Tarren responds with his classic
fallback, a deep scowl. I can’t help but notice how his skin indents around his
scar whenever his mouth turns down.
“We need to go home,” I press him. “We
need to be with Gabe.”
“Maya,” Tarren begins.
“You think he doesn’t notice how you
never want to be home?” I cut him off. “How, even when you are, you do
everything to avoid looking at him?”
My words reflect in Tarren’s aura as
pale wisps of amber. I know that shade. Guilt. I wonder how dark the hue would
be if he loosened his control and I saw the full depth of his emotions. Tarren
looks straight out the windshield. His voice is soft, almost sad.
“You should tell him what really
happened.”
“Oh that’s fucking rich, coming from
you!” The vehemence in my voice surprises me.
“He’d forgive you,” Tarren says calmly.
I shake my head. I’ve already played the
scenario out a thousand different ways – it’s what I do instead of sleep – and
it always comes out the same. Horror dawns on Gabe’s face as all those soft
lavender shades of love and trust drain out of his aura.
“He’d be afraid of me,” I say. “I just
couldn’t….couldn’t deal if he were…” I stop there. This is cutting me too deep,
bringing all my latent fears to the surface. I’m back in that warehouse again,
feeling Gabe’s energy flow into my body, lost in the exquisite silence even
though somewhere far away he screams and fights against me. The only saving
grace of that entire episode is that Gabe has no memory of it.
“You can drown in secrets,” Tarren says.
It’s an odd thing to come out of his mouth. Poetic almost. Then again, if
anyone knows about secrets, it’s Tarren. He’s got more than any of us.

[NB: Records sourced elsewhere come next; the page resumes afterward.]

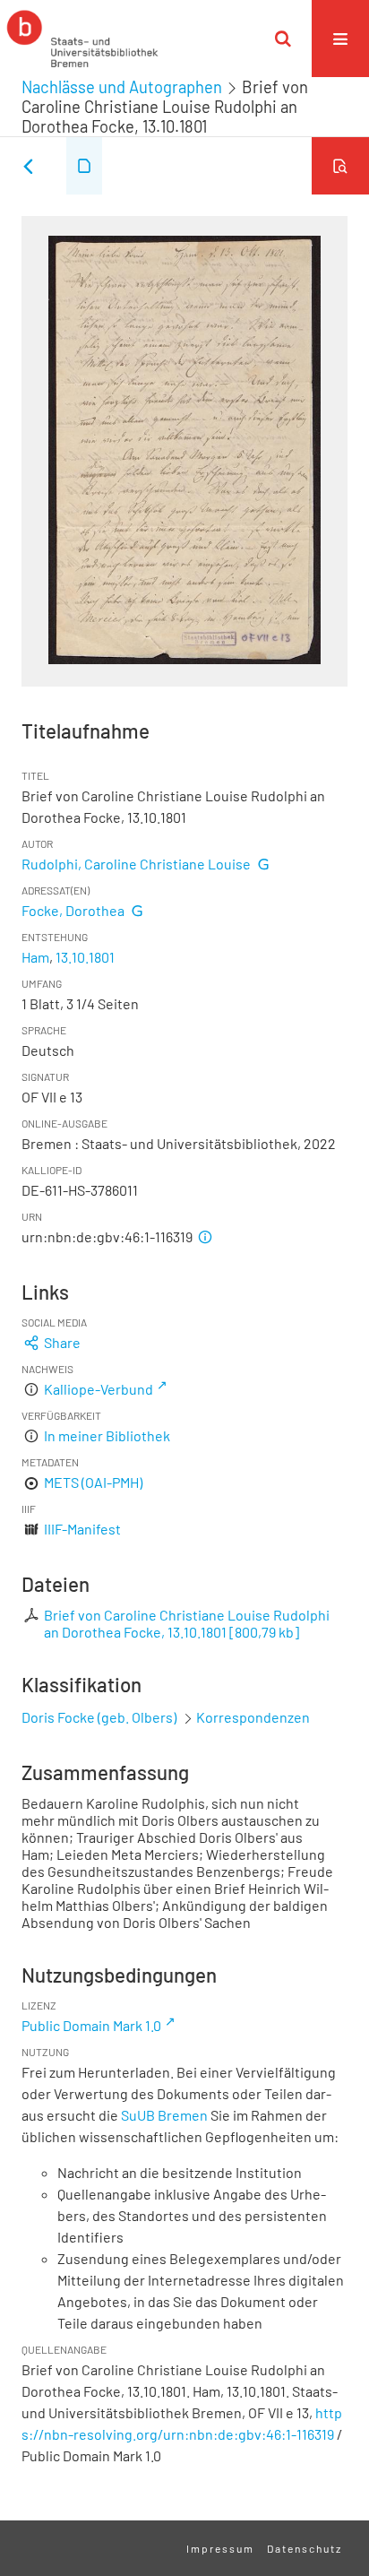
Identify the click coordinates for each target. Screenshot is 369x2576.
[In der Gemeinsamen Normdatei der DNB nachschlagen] (263, 863)
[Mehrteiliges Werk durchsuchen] (340, 165)
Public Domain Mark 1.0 (91, 2025)
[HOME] (82, 38)
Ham (35, 956)
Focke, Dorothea (72, 910)
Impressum (220, 2548)
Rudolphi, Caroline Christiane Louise (136, 863)
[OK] (283, 38)
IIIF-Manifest (82, 1528)
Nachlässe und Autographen (121, 87)
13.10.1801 (85, 956)
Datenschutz (304, 2548)
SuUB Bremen (164, 2114)
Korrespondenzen (253, 1716)
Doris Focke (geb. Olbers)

Shattering secrets, and those are only the ones I know about.
Tarren’s phone rings.
I’m immediately on alert. Gabe always
calls me, not Tarren. Could be Lo, but Lo only texts.

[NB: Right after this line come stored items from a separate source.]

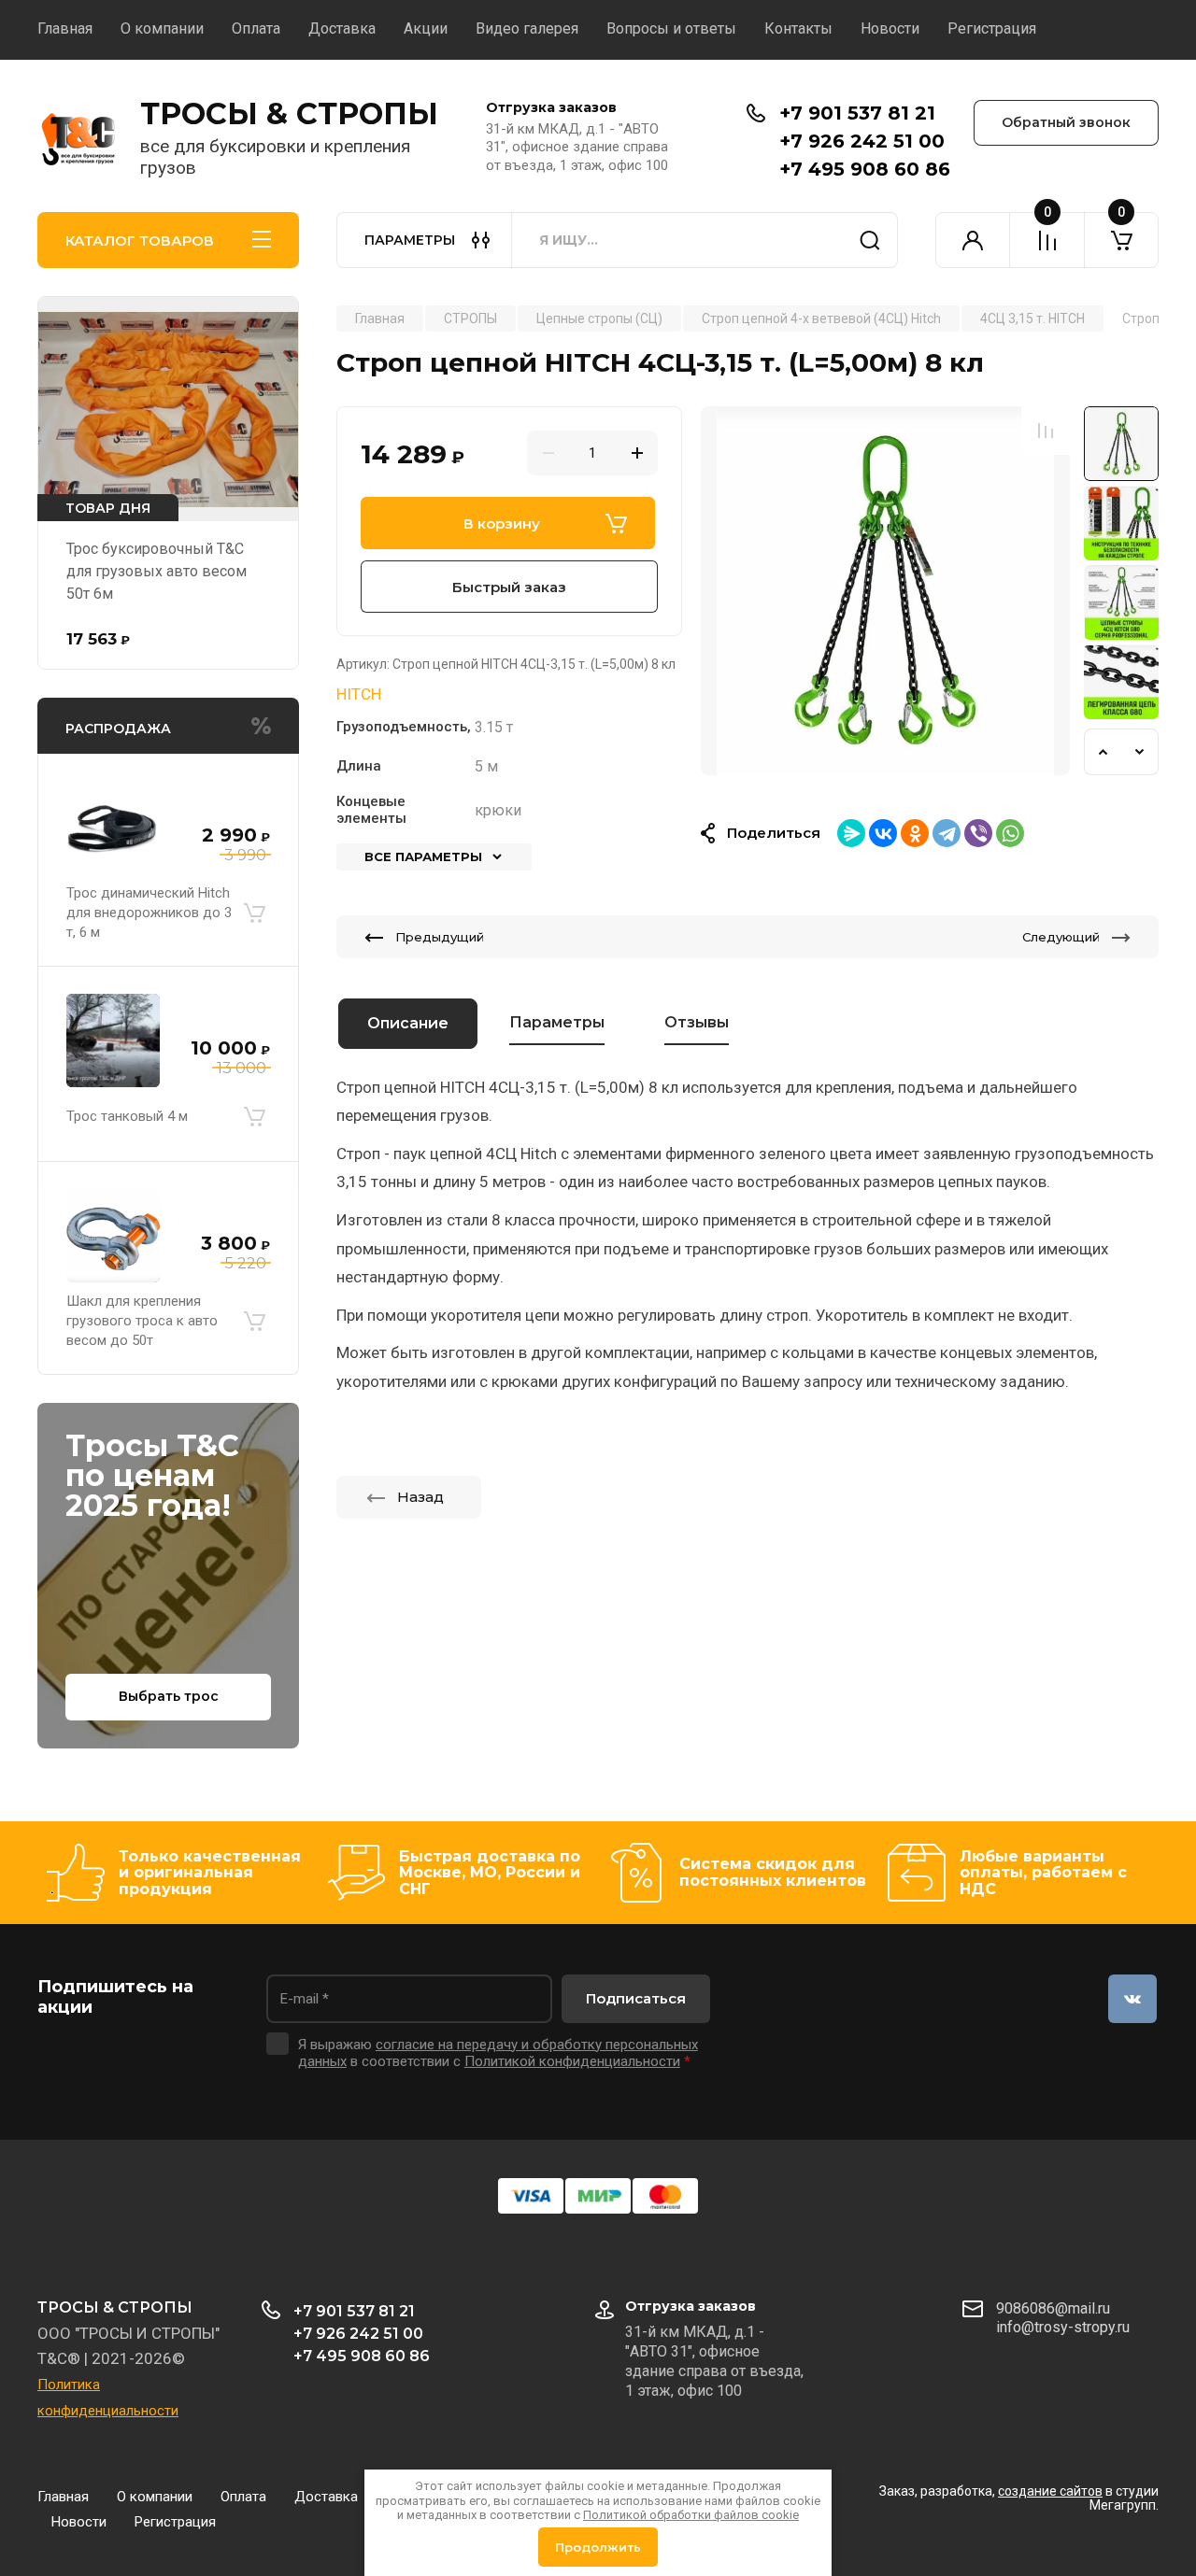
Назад (420, 1497)
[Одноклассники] (915, 833)
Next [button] (1140, 752)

Tarren slides the phone out of his
pocket and looks at the number. Worry erupts from his aura like a fireball, so
big, so sudden that I actually shudder and turn away from him. I press my
gloved hands against my kneecaps even as the skin of my palms itches to retract
and allow the feeding bulbs to the surface. Tarren quickly leashes his aura,
sucking those powerful brown waves back into his body, dominating his emotions
with an iron grip as he answers the phone.
“T…Tarren,” a female voice I don’t
recognize trembles. “It’s…it’s hap-“
“I’m not alone,” Tarren cuts her off in
a brusque voice. He knows my sensitive ears can easily pick up the other end of
the conversation. “I’ll call you back…” His voice softens, “soon.”